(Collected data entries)
━━━━

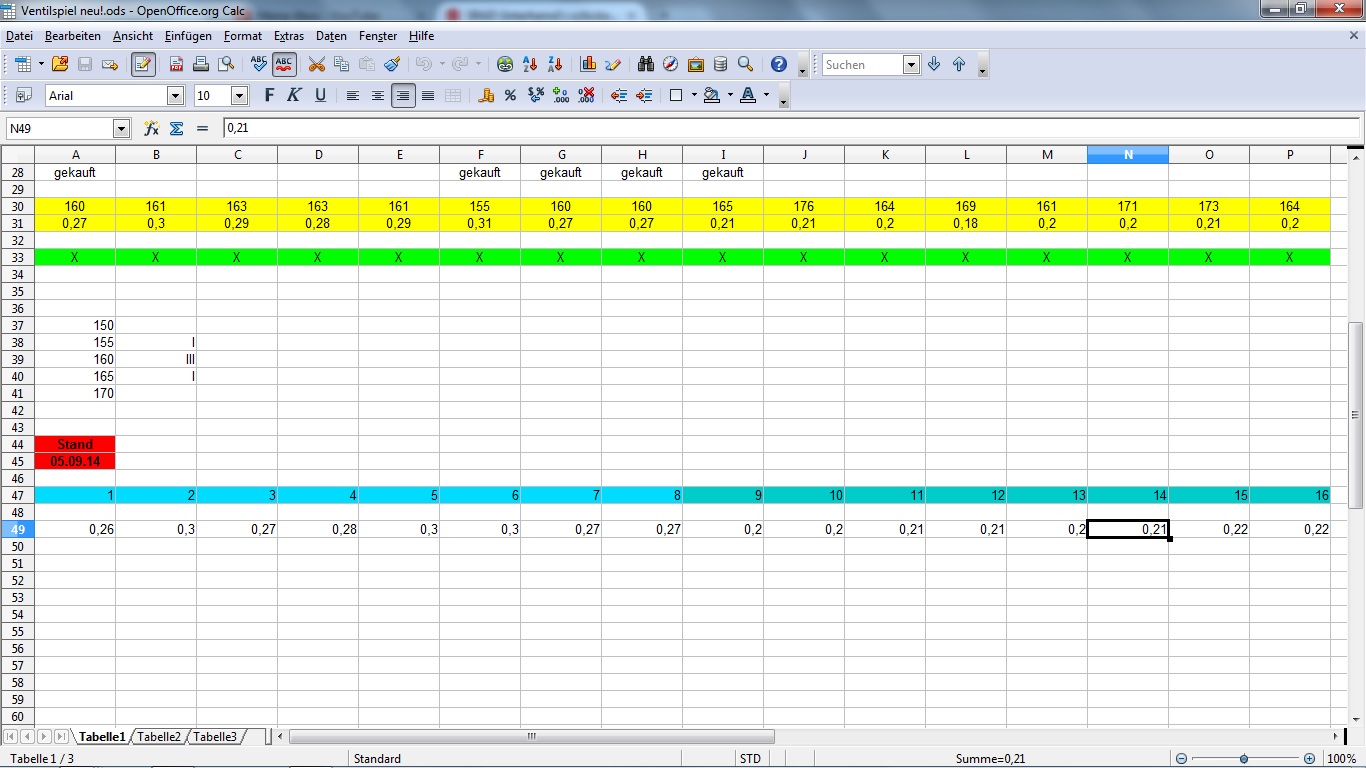Viewport: 1366px width, 768px height.
Task: Click the Add Decimal Place icon
Action: click(561, 96)
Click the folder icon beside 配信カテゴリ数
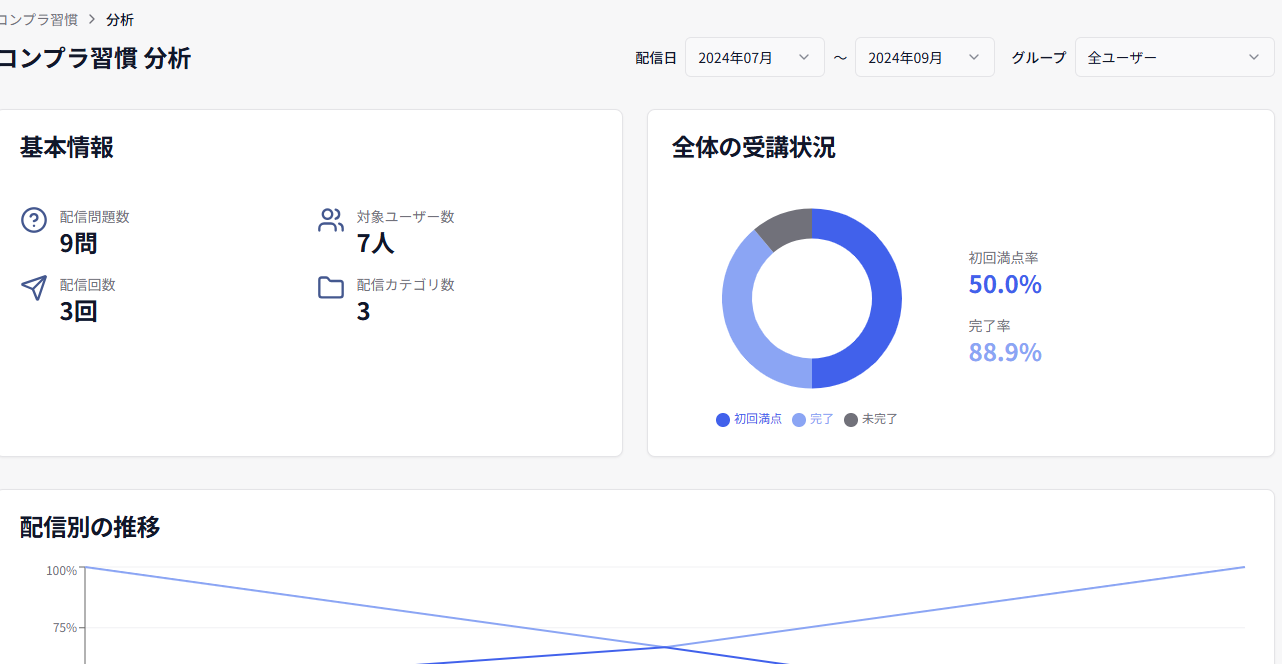Screen dimensions: 1282x664 330,287
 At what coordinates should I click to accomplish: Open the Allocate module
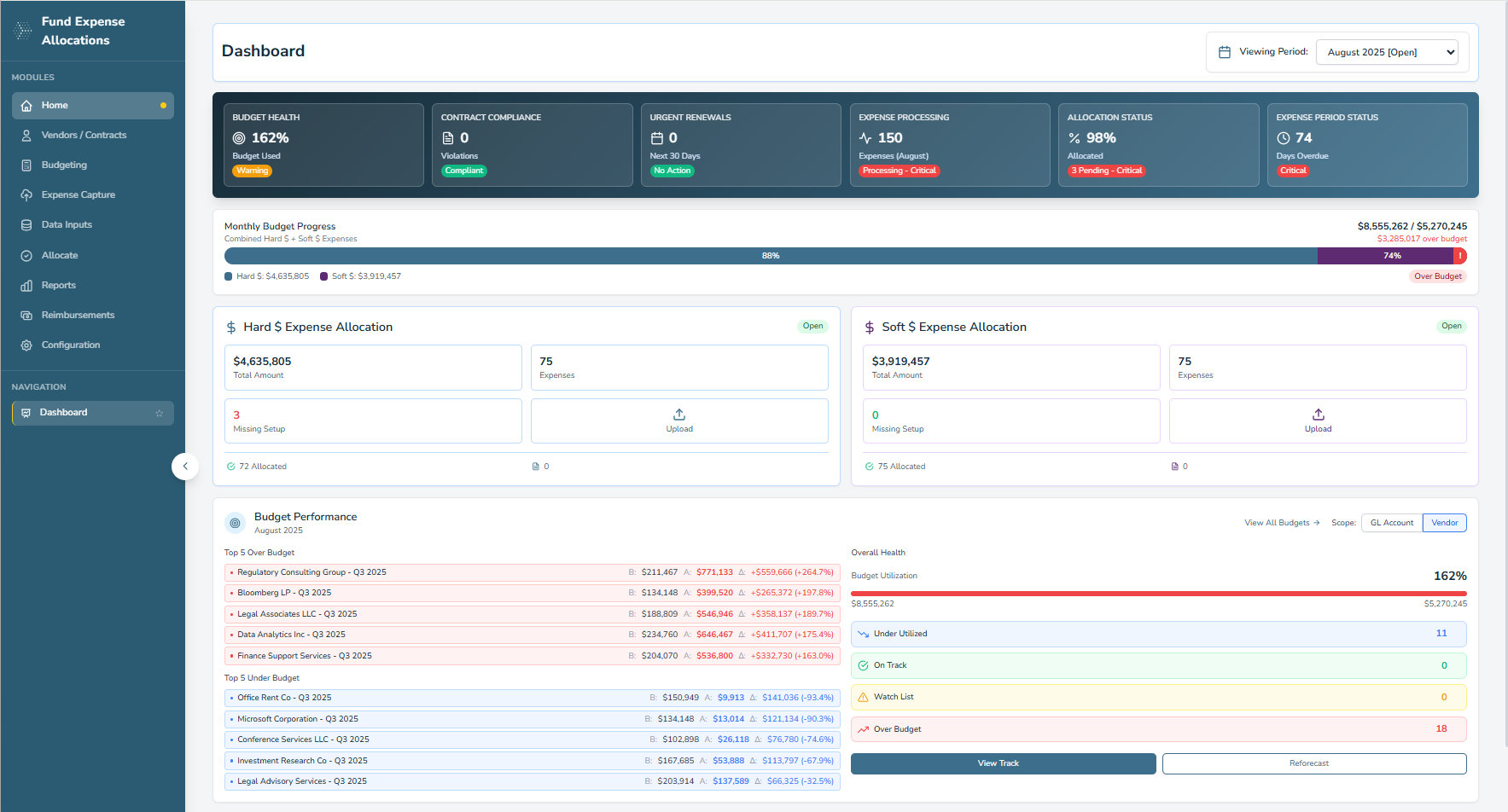tap(60, 256)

━━━━

=== Task requirements ===
Give back exactly the lines running from the one that contains "At what coordinates" to the end of the records, including both of those lines and excluding every picture.

=== Result of the task ===
 At what coordinates should I click to accomplish: Open the Allocate module
tap(60, 256)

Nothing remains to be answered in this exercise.